I figure that, having spent about fifty Saturdays in this place, I am good and ready for the apocalypse. Don’t you think the apocalypse will have busted-out sofas?
The first time Clif persuaded me to take him to this place, I was deeply skeptical. He was still a novice skateboarder, working on landing his ollie, trying to do a pop shove it, with no HOPE of dropping in or working a manual. Not only did I think he would never make it down one of these ramps, I assumed I would never survive the soundtrack of this place, which averages about 125 decibels when somebody gets hold of the volume knob.
But when I looked up as we entered this mom-free zone, I saw a banner that was a clue:
Any skatepark with Johnny Cash looking down benevolently can’t be all creepy.
In fact, at this point, I look forward to sitting on my unupholstered wooden chair and listening to the music that gets into my bones. I think they play a geezer mix on Saturday mornings, because that’s when the young kids get to skate and the Grownup Holding Area is hopping. A lot of Creedence Clearwater Revival and Bob Dylan.
Some parents bring their own fold-up chairs like they’re at their kid’s flag football game, so worrisome is the sofa situation.
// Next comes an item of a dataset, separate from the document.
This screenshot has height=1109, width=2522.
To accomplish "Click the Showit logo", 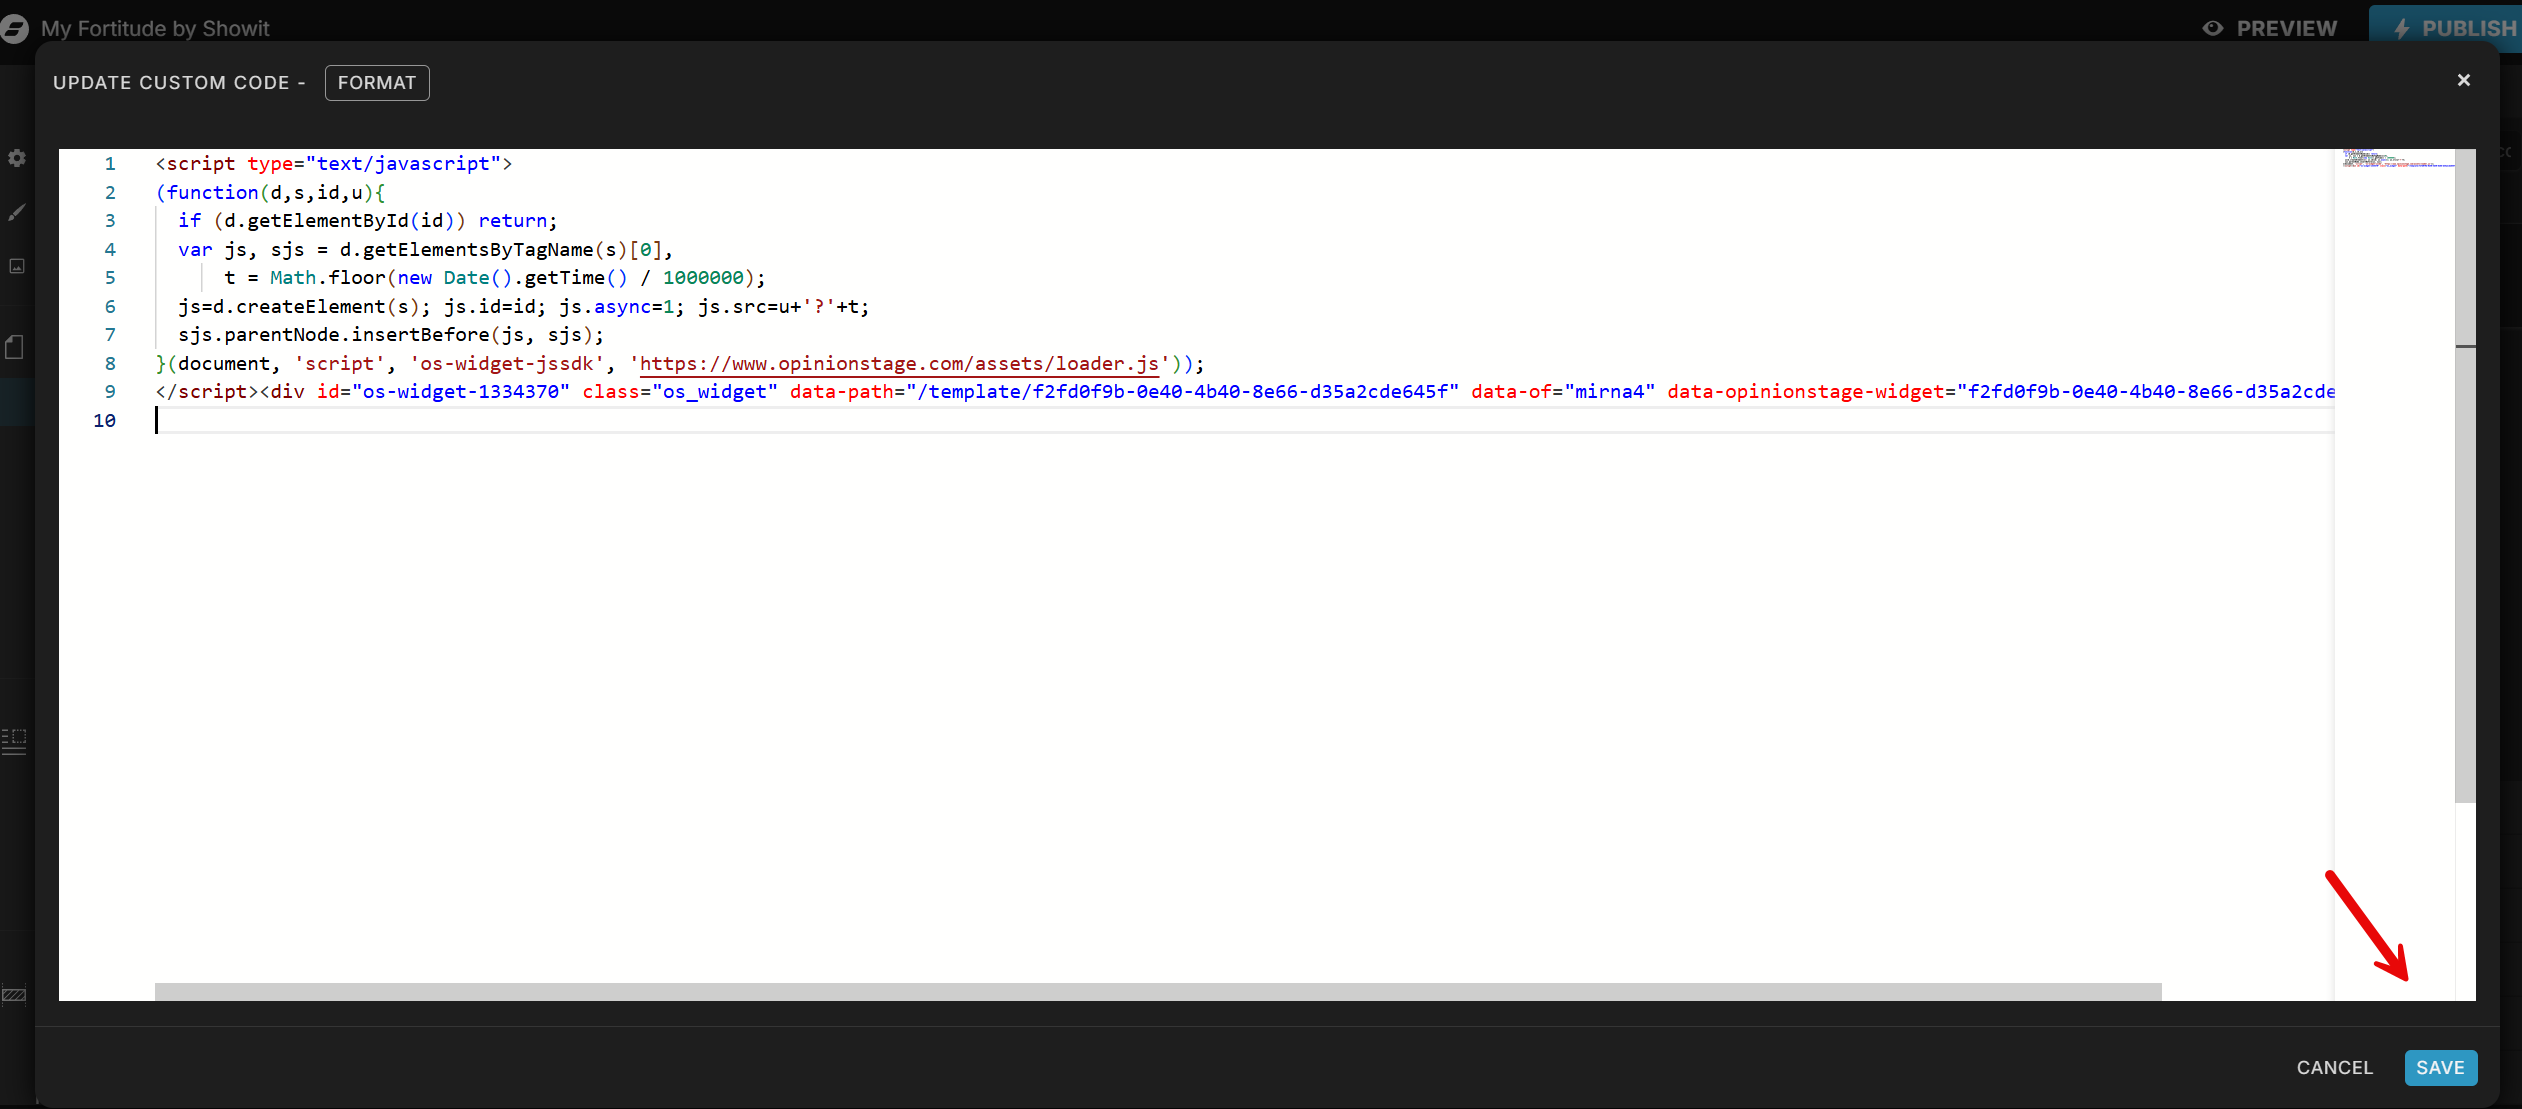I will 14,29.
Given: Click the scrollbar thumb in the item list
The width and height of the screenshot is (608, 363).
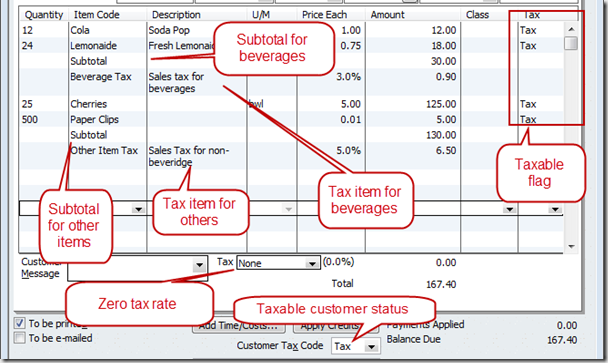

Occasionally, the music turns into a murky contemporary Christian rock thing, because the place is run by contemporary Christians, but I only figure this out when I hear a loud, wailing, “Salvaaaaaaaaaation” in some song that sounds like a U2 knockoff.
I have done a lot of knitting in this place, and I was so productive this past Saturday that I seamed up my whole Yank coat and was left with setting in the sleeves. I had planned to set in the sleeves back at home, because I like to do a lot of pinning and futzing when I’m setting in a sleeve. But the spirit took hold of me, and I stitched them in freehand, no pins, no nothing–and I even landed them in place with the right side out.
Clif landed an axle stall at just about the same time. You should see the guy these days: a small Tony Hawk, flying around, launching himself with glee.
“We’ve got a pretty good deal going, don’t we?” he said as we headed home. “You knit, I skate.”